Their reactions to the topics the heiress came home discussing, however, were, ah, lukewarm.

"Fishmen?" The lady of the house repeated Kaya's outburst.

"Yes!" Kaya nodded emphatically. She almost leaned over the table in her enthusiasm. Her mother tutted, and she remembered her etiquette, though it did nothing to curb her excitement. "Usopp's been telling me about them! Did you know that they're born on an island leagues under the ocean surface on the Grand Line?"

"Yes, dear."

The master of the manor slid Merry a glance, and the butler shifted sheepishly.

"Perhaps you ought to invite this Usopp for lunch next time." Her father said with a cautious smile.

Kaya positively beamed at the suggestion, unaware of the looks her parents exchanged. Merry couldn't fault them. They were careful to avoid smothering their daughter, but as they were both often occupied with work and left day-to-day care with Merry, it only stood to reason they would vet the people who associated with her a bit.

The suggested gathering didn't take place for several weeks, but Merry noted young Kaya had a bounce in her step that hadn't been present before.

"You seem rather charmed by this Usopp lad, Miss Kaya." He commented offhand after serving her tea in the library.

Too young to be embarrassed over fondness for a boy, she tittered.

"He's great, Merry! He tells the best stories, and he paints such vivid pictures with his words! I know mother and father will adore him!"

Merry smiled.

Indeed, on the assigned day, young Usopp, while quite clearly aware of the subtle scrutiny ("I wore my, uh, best pair of overalls.") carried himself well.

"Oh no, sir," he said in answer to one of the master's questions. "They're born naturally stronger than humans, but that's primarily because they have to withstand intense water pressure changes."

"Fascinating," the head of the manor murmured, obviously enthralled. "I feel so ignorant. I was raised under the belief they were little more than brutes."

Merry noticed a scowl flash across Usopp's face. It vanished so quickly he almost doubted he'd even seen it.

"Well, there are a few bad ones, like there are bad people," he said, only barely catching himself from placing his elbows on the table. "But most of them are just as likely to be goofy as the rest of us."

"You're quite knowledgeable," the lady remarked. "And especially for your age. Where did you pick this up from?"

Usopp scratched his nose and affected embarrassment.

"My father left the island when I was young, but he sends back letters every so often about what he sees."

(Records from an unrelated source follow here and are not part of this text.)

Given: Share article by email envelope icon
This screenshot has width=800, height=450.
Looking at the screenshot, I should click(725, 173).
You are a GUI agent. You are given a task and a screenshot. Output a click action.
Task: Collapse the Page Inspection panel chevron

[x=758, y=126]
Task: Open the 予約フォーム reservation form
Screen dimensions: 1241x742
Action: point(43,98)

Merry watched the master's expression closely- it was the first time Usopp's heritage had been mentioned, even tangentially.

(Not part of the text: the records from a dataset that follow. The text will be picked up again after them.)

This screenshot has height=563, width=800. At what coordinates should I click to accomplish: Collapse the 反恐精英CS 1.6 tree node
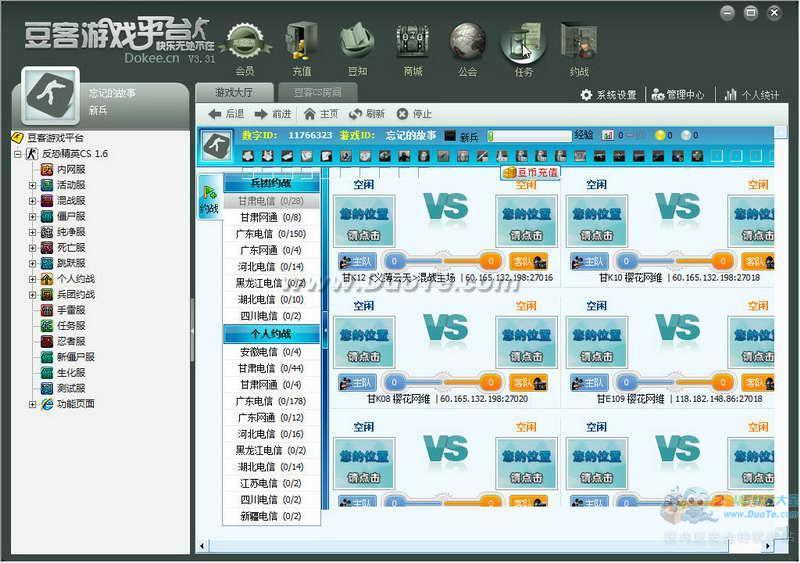click(18, 154)
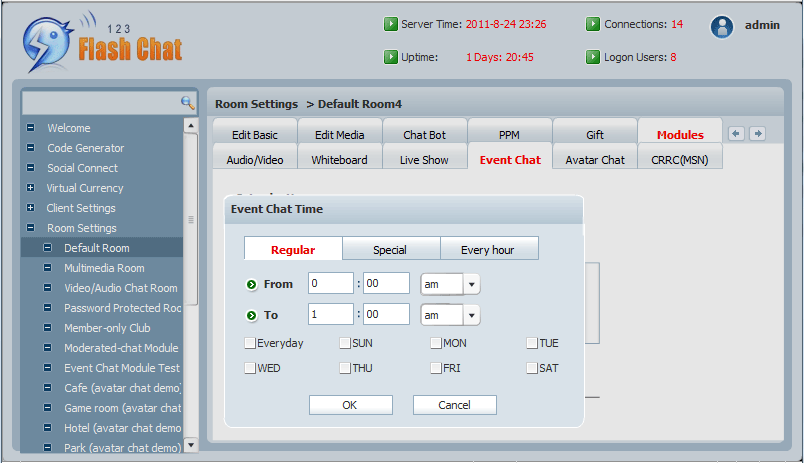Open the From am/pm dropdown
This screenshot has width=804, height=463.
(x=471, y=285)
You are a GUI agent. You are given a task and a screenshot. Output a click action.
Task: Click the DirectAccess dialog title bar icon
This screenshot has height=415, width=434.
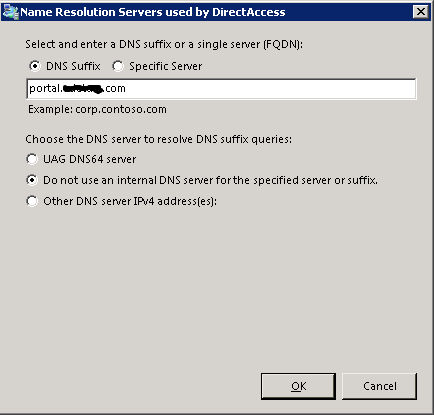pyautogui.click(x=10, y=12)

The master smiled, however, unconcerned.

"Personal experience is the best teacher," he said. "Kaya, your friend is welcome to visit again any time."

"Really?" Kaya asked, elated.

"So long as he doesn't sell you on any flights of fancy."

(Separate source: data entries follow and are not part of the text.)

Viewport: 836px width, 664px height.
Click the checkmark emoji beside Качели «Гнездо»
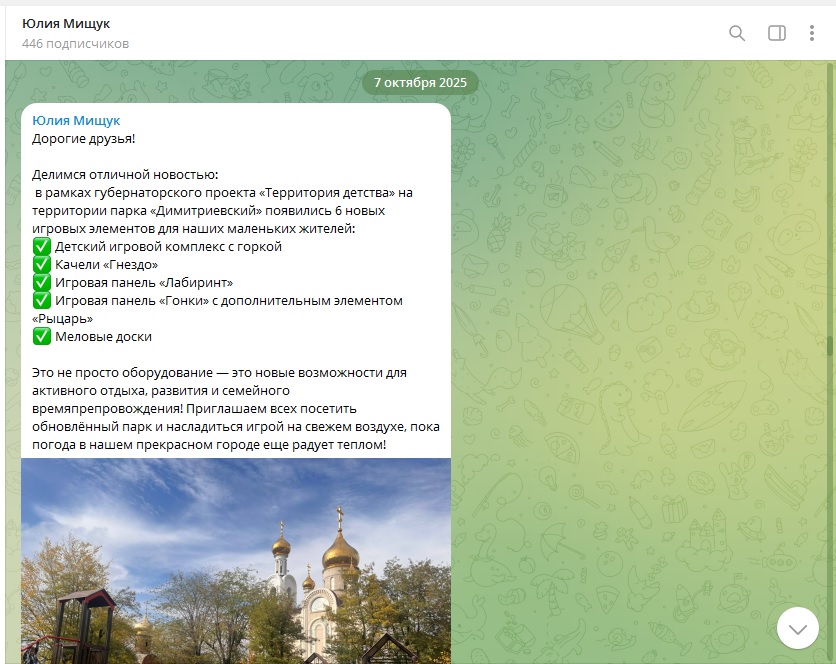coord(42,264)
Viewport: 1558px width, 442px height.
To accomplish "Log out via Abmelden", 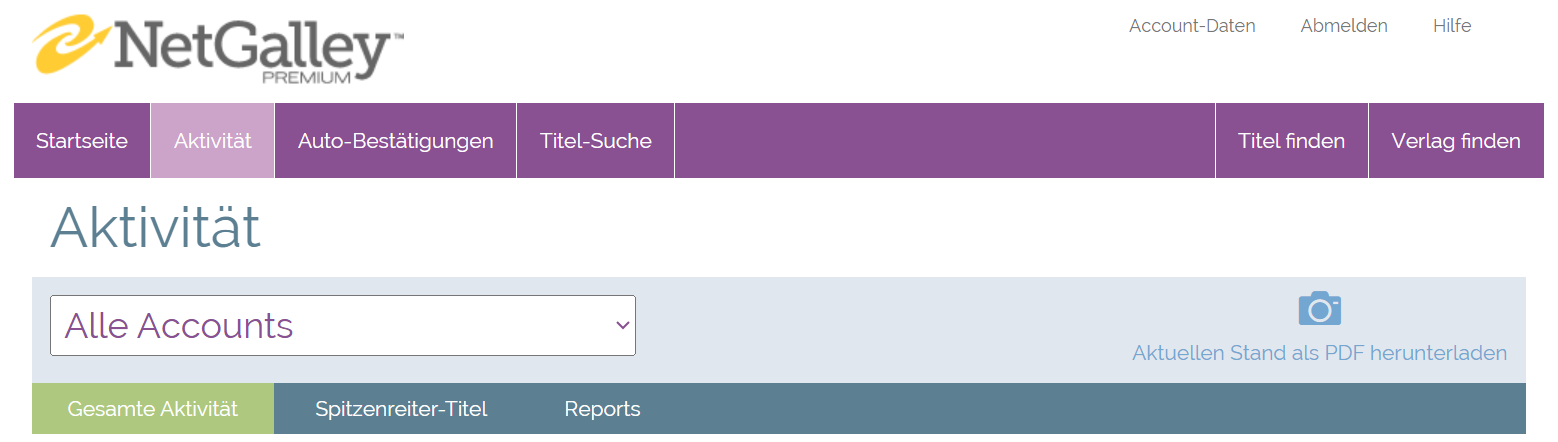I will click(x=1343, y=26).
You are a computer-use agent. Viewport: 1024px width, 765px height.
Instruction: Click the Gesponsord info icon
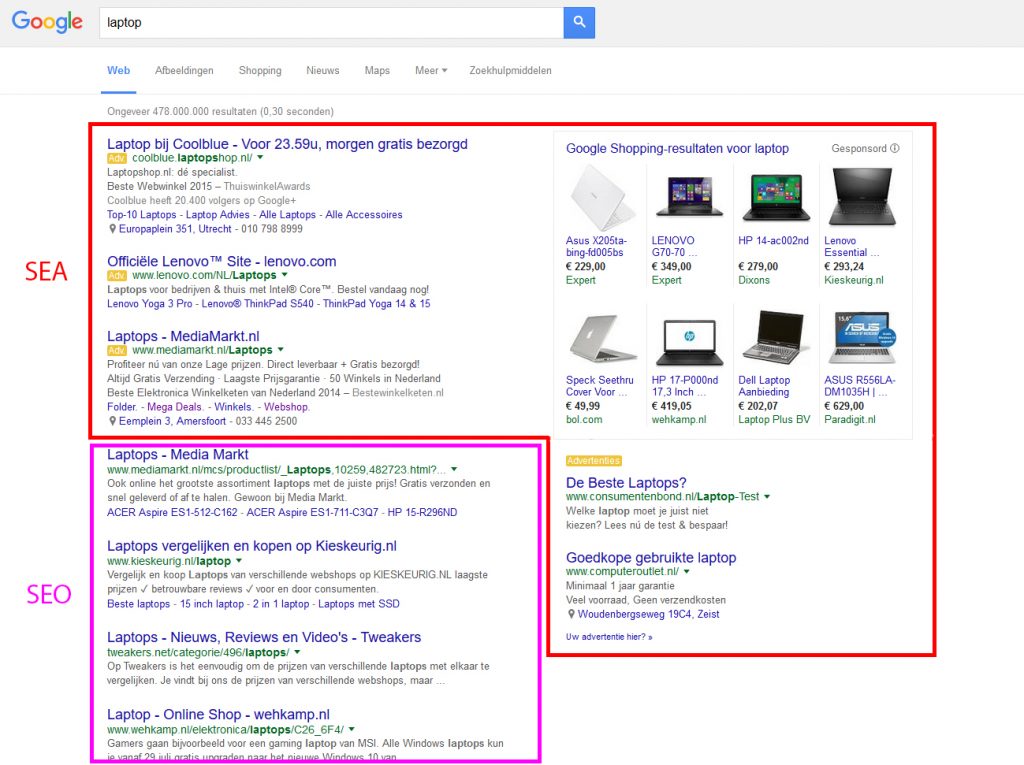click(895, 148)
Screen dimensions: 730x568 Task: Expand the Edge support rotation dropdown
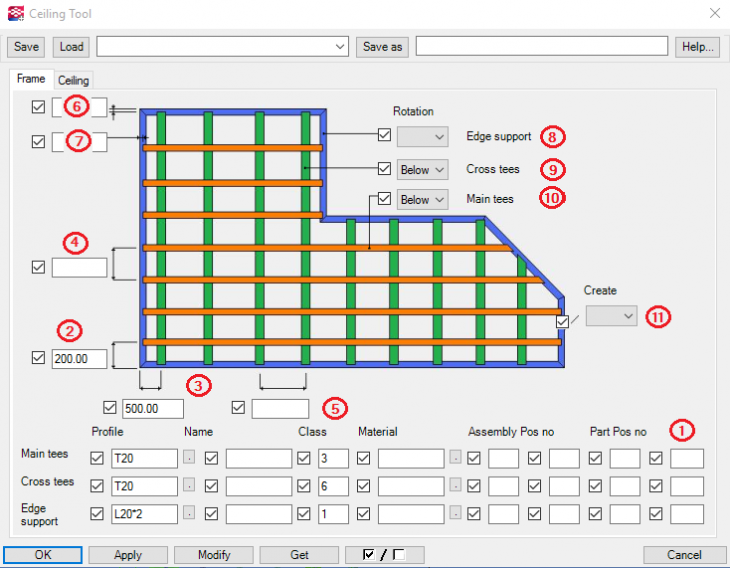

Merry saw Kaya's face fall, just a little. She snuck her hand over to Usopp's beneath the table and crossed his fingers, even as the boy gave his word.

Kaya cast a pleading eye at Merry. The butler pursed his lips. Once he saw the master and mistress take up their own conversation, he winked at her.

Merry very likely erred on the side of spoiling his charge, but the precocious child never exploited him.

And who was he to deny a child the joy of dreams and imagination?